Understanding the Constitution #17: It’s Designed to Foster an Inclusive Society
Jack Evans, 85, and George Harris, 82, together for 54 years, got married in Dallas County, Texas on June 26, 2015, just hours after the U.S. Supreme Court ruled laws prohibiting such marriages unconstitutional. The framers of the Constitution could never have imagined that moment, but what they set in motion produced it.
There are perhaps no bigger critics of the American form of government than Americans. We’re never satisfied, and that’s often a good thing. Yet at times we should also acknowledge our success with how we govern ourselves. Even as he struggled against discrimination, Martin Luther King, Jr. understood this: “The Constitution is an amazing document. It protects just those people it was meant to exclude: Blacks and women.”

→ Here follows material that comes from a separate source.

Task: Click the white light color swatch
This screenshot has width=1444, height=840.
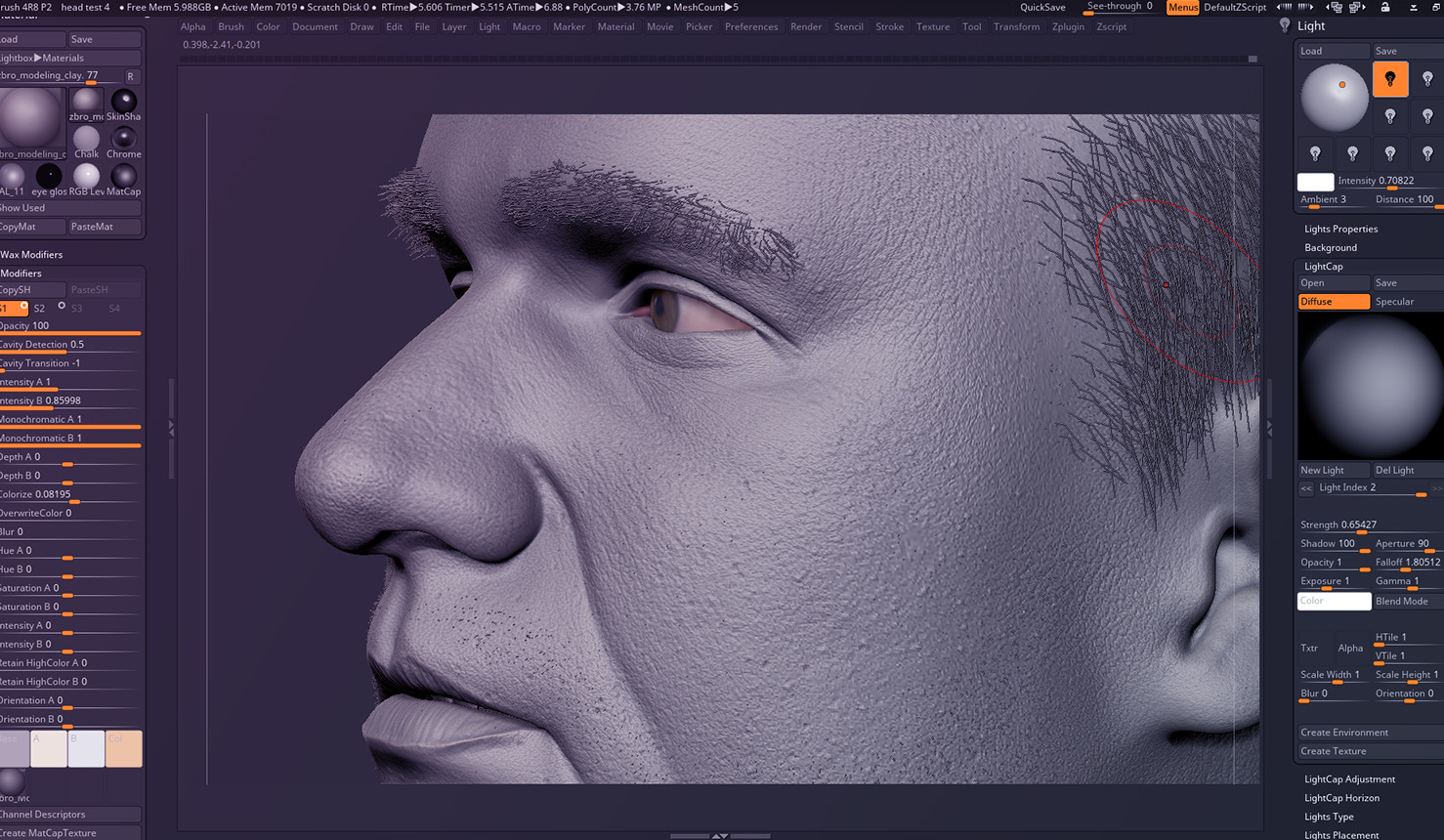Action: pyautogui.click(x=1315, y=181)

By the 1780s, America was a hotbed of revolutionary action but certainly not an inclusive society. Representatives replaced royal decrees but were chosen by a severely restricted electorate. In many states only white men with property could vote. Women, enslaved African Americans, Native Americans and the landless were denied the franchise – and for many a lot else. Yet the Constitution established a mechanism that in time moved the nation to correct many of these flaws.

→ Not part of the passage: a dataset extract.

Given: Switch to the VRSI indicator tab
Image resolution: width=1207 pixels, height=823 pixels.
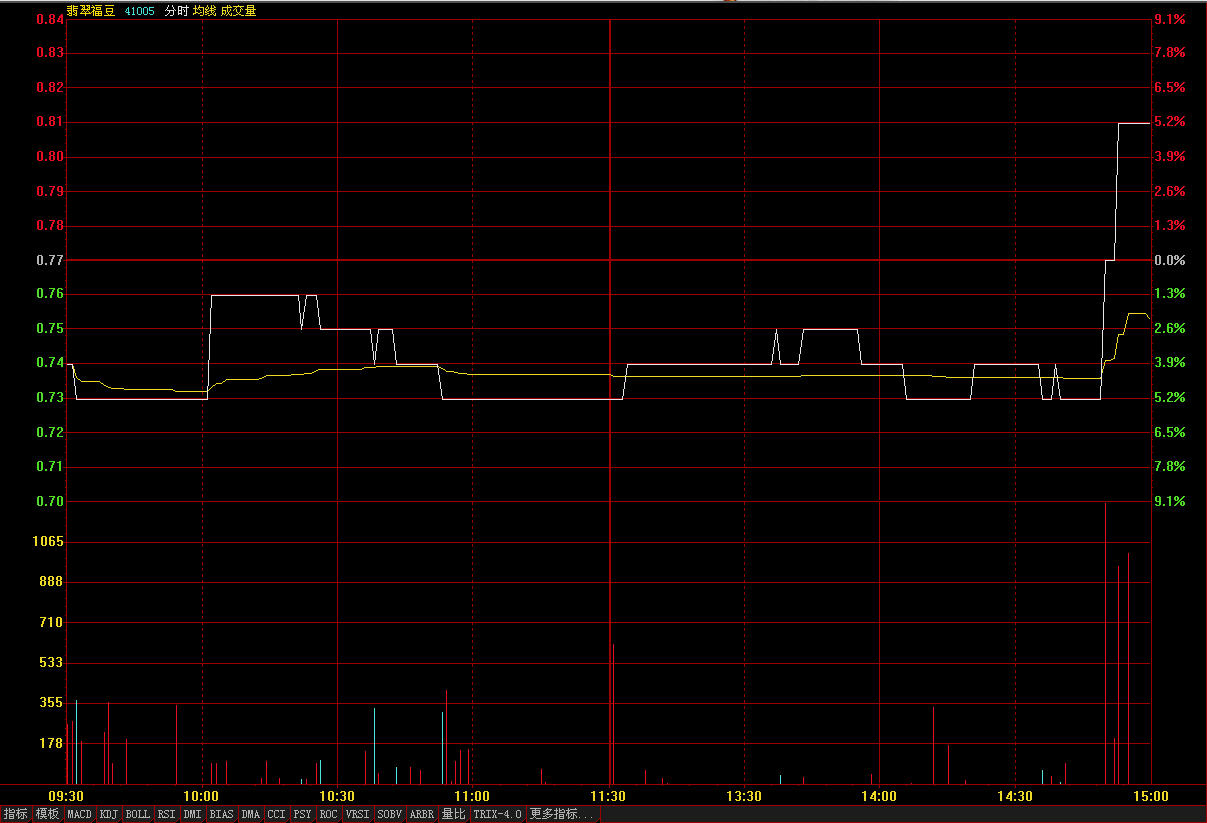Looking at the screenshot, I should tap(357, 814).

Delegates to the 1787 Federal Convention understood that all people had natural rights, though they often ignored it in practice. The Civil War was the tragic result and stands as a warning about future failures to promote and protect an inclusive society.

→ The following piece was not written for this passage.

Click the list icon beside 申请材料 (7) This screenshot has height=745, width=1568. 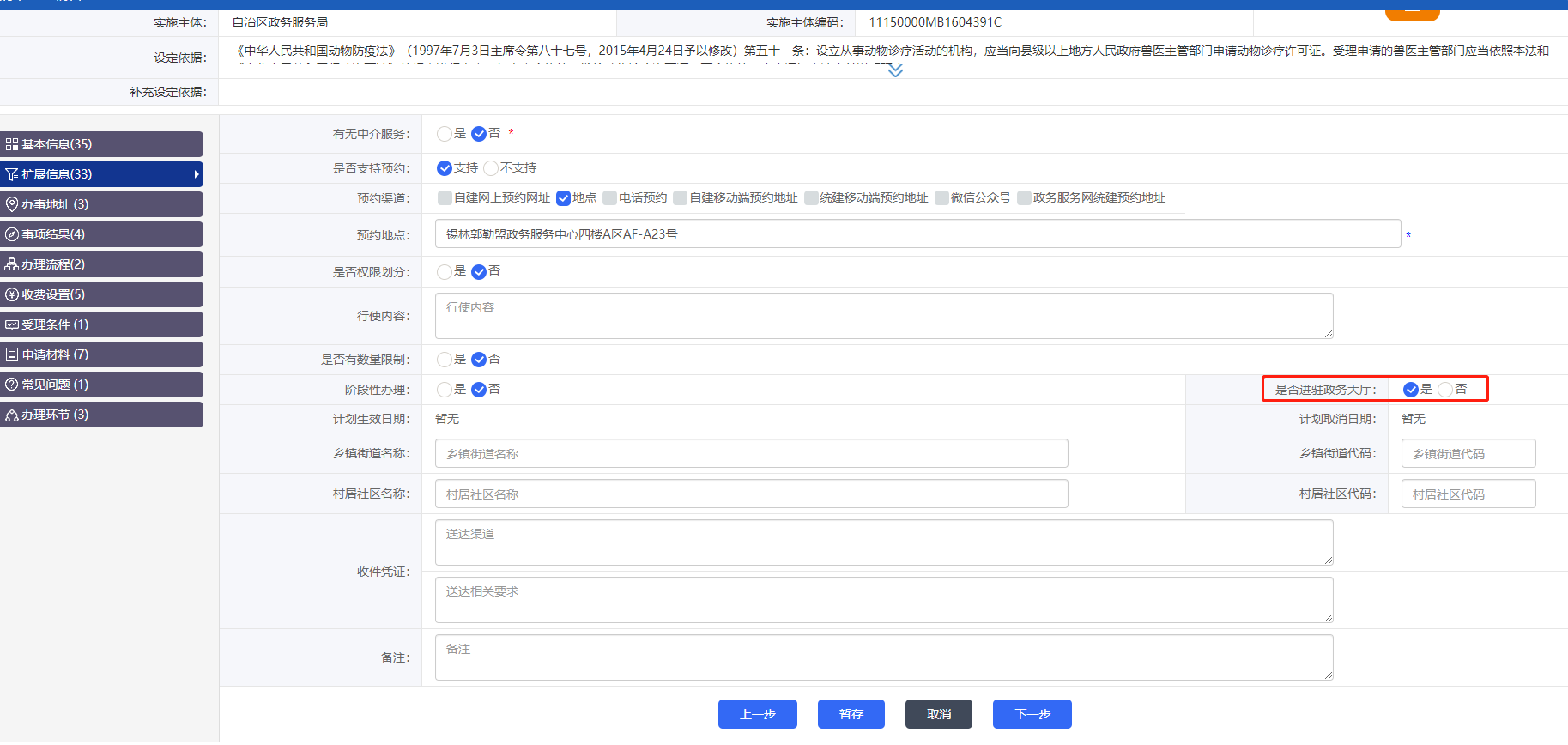click(12, 354)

The Constitution has been amended 27 times to fix some of its failures. Nearly 40 percent of these amendments deal with including more people in guiding government and guaranteeing their rights to live and act freely. Of six other amendments sent to the states but never ratified, two also dealt with inclusion: the Equal Rights Amendment and giving residents of the District of Columbia the rights of existing states.
None of this happened easily. The first ten amendments (including 1 and 5 above) were a response to the intense opposition of those who opposed the Constitution because it lacked a guarantee of basic rights. The Reconstruction Amendments (13-15) emerged from the Civil War to begin to include African Americans as full members of the body politic. Amendments 17, 19, 23, 24 and 26 were ratified only after popular demands to expand voting rights, especially to those still excluded.
Though these amendments today seem inevitable, they did not at the time. Two forces in the founding period, however, made a more inclusive society possible. The Declaration of Independence gave voice to the human hunger for liberty. The Constitution responded with a process for producing just laws and protecting people through the administration of justice.
The Declaration is a vision statement, so it is mostly to the Constitution we look to make society more inclusive. Its most important architecture is the creation of three co-equal branches of government, each with power to protect our rights against depredations by the other branches. It took Lincoln’s leadership during the Civil War to end slavery when the courts and Congress would not. It took Congress to grant all women the vote when presidents and courts refused. It took the Supreme Court to desegregate the nation’s schools when neither the executive nor the legislature would correct this wrong.
Forgetting this important Constitutional architecture, many Americans strive to give their political party firm control of all three branches of the federal government. They should rethink that goal. It is contending not concentrated powers that are the greatest protection for the freedoms essential for an inclusive society. George Washington understood this, when in his Farewell Address he warned: “The spirit of encroachment tends to consolidate the powers of all the departments in one, and thus to create, whatever the form of government, a real despotism.”
While the framers were not social psychologists, the Constitution they established is firmly anchored in the now-scientifically established principle that diversity makes for better decisions than uniformity of opinion. A more inclusive society ensures that varied views will be heard. That’s the legacy of the founding generation and the Constitution. Jack Evans and George Harris are just some of its more recent beneficiaries.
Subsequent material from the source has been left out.